─── Recorded data ───

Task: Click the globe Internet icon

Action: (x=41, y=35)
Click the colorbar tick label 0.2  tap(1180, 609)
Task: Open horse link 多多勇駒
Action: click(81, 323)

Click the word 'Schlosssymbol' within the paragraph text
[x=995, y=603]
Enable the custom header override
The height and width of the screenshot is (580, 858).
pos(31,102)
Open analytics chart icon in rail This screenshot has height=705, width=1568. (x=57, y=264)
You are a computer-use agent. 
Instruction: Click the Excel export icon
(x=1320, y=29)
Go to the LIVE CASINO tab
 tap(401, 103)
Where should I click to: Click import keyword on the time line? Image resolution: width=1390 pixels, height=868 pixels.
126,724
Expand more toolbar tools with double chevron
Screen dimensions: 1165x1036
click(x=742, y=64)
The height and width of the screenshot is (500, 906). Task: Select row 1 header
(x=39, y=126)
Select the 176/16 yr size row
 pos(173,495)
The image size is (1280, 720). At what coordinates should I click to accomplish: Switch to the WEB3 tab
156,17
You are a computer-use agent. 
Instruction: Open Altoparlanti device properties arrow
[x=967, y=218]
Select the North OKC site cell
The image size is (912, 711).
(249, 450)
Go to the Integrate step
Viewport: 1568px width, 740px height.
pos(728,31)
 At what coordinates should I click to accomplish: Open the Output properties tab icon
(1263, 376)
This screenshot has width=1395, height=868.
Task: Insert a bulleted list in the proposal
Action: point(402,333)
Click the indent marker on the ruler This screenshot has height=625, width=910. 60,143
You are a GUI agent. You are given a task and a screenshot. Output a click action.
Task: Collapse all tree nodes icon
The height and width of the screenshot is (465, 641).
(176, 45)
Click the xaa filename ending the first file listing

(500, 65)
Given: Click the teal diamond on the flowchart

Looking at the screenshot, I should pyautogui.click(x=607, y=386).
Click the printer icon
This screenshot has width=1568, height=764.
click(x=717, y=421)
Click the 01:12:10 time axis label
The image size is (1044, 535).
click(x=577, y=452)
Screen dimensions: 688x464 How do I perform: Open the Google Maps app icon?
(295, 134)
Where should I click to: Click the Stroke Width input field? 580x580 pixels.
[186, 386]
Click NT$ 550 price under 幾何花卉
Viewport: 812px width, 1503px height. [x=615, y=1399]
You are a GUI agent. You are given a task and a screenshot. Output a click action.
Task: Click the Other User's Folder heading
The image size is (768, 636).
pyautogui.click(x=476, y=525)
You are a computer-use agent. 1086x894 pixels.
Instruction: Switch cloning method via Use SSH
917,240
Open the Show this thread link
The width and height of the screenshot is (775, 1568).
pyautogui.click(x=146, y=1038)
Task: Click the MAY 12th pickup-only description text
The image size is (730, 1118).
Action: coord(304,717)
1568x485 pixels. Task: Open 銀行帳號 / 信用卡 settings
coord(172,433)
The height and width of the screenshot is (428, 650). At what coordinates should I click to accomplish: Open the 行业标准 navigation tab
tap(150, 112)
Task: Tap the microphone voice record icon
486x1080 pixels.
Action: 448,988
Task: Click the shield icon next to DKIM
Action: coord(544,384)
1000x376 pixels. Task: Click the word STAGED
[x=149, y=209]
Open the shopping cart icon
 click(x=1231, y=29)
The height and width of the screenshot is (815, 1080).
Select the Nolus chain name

───

▸ Instructions to follow
Reproduce the data above in full. Leave nothing out.

▸ Result of the exercise
Task: Click the globe Internet icon

Action: (x=41, y=35)
Click the colorbar tick label 0.2  tap(1180, 609)
Task: Open horse link 多多勇駒
Action: click(81, 323)

Click the word 'Schlosssymbol' within the paragraph text
[x=995, y=603]
Enable the custom header override
The height and width of the screenshot is (580, 858).
pos(31,102)
Open analytics chart icon in rail This screenshot has height=705, width=1568. (x=57, y=264)
You are a computer-use agent. 
Instruction: Click the Excel export icon
(x=1320, y=29)
Go to the LIVE CASINO tab
 tap(401, 103)
Where should I click to: Click import keyword on the time line? Image resolution: width=1390 pixels, height=868 pixels.
126,724
Expand more toolbar tools with double chevron
Screen dimensions: 1165x1036
click(x=742, y=64)
The height and width of the screenshot is (500, 906). Task: Select row 1 header
(x=39, y=126)
Select the 176/16 yr size row
 pos(173,495)
The image size is (1280, 720). At what coordinates should I click to accomplish: Switch to the WEB3 tab
156,17
You are a computer-use agent. 
Instruction: Open Altoparlanti device properties arrow
[x=967, y=218]
Select the North OKC site cell
The image size is (912, 711).
(249, 450)
Go to the Integrate step
Viewport: 1568px width, 740px height.
pos(728,31)
 At what coordinates should I click to accomplish: Open the Output properties tab icon
(1263, 376)
This screenshot has width=1395, height=868.
Task: Insert a bulleted list in the proposal
Action: point(402,333)
Click the indent marker on the ruler This screenshot has height=625, width=910. 60,143
You are a GUI agent. You are given a task and a screenshot. Output a click action.
Task: Collapse all tree nodes icon
The height and width of the screenshot is (465, 641).
(176, 45)
Click the xaa filename ending the first file listing

(500, 65)
Given: Click the teal diamond on the flowchart

Looking at the screenshot, I should pyautogui.click(x=607, y=386).
Click the printer icon
This screenshot has width=1568, height=764.
click(x=717, y=421)
Click the 01:12:10 time axis label
The image size is (1044, 535).
click(x=577, y=452)
Screen dimensions: 688x464 How do I perform: Open the Google Maps app icon?
(295, 134)
Where should I click to: Click the Stroke Width input field? 580x580 pixels.
[186, 386]
Click NT$ 550 price under 幾何花卉
Viewport: 812px width, 1503px height. [x=615, y=1399]
You are a GUI agent. You are given a task and a screenshot. Output a click action.
Task: Click the Other User's Folder heading
The image size is (768, 636).
pyautogui.click(x=476, y=525)
You are a computer-use agent. 1086x894 pixels.
Instruction: Switch cloning method via Use SSH
917,240
Open the Show this thread link
The width and height of the screenshot is (775, 1568).
pyautogui.click(x=146, y=1038)
Task: Click the MAY 12th pickup-only description text
The image size is (730, 1118).
Action: coord(304,717)
1568x485 pixels. Task: Open 銀行帳號 / 信用卡 settings
coord(172,433)
The height and width of the screenshot is (428, 650). At what coordinates should I click to accomplish: Open the 行业标准 navigation tab
tap(150, 112)
Task: Tap the microphone voice record icon
486x1080 pixels.
Action: 448,988
Task: Click the shield icon next to DKIM
Action: coord(544,384)
1000x376 pixels. Task: Click the word STAGED
[x=149, y=209]
Open the shopping cart icon
 click(x=1231, y=29)
The height and width of the screenshot is (815, 1080).
Select the Nolus chain name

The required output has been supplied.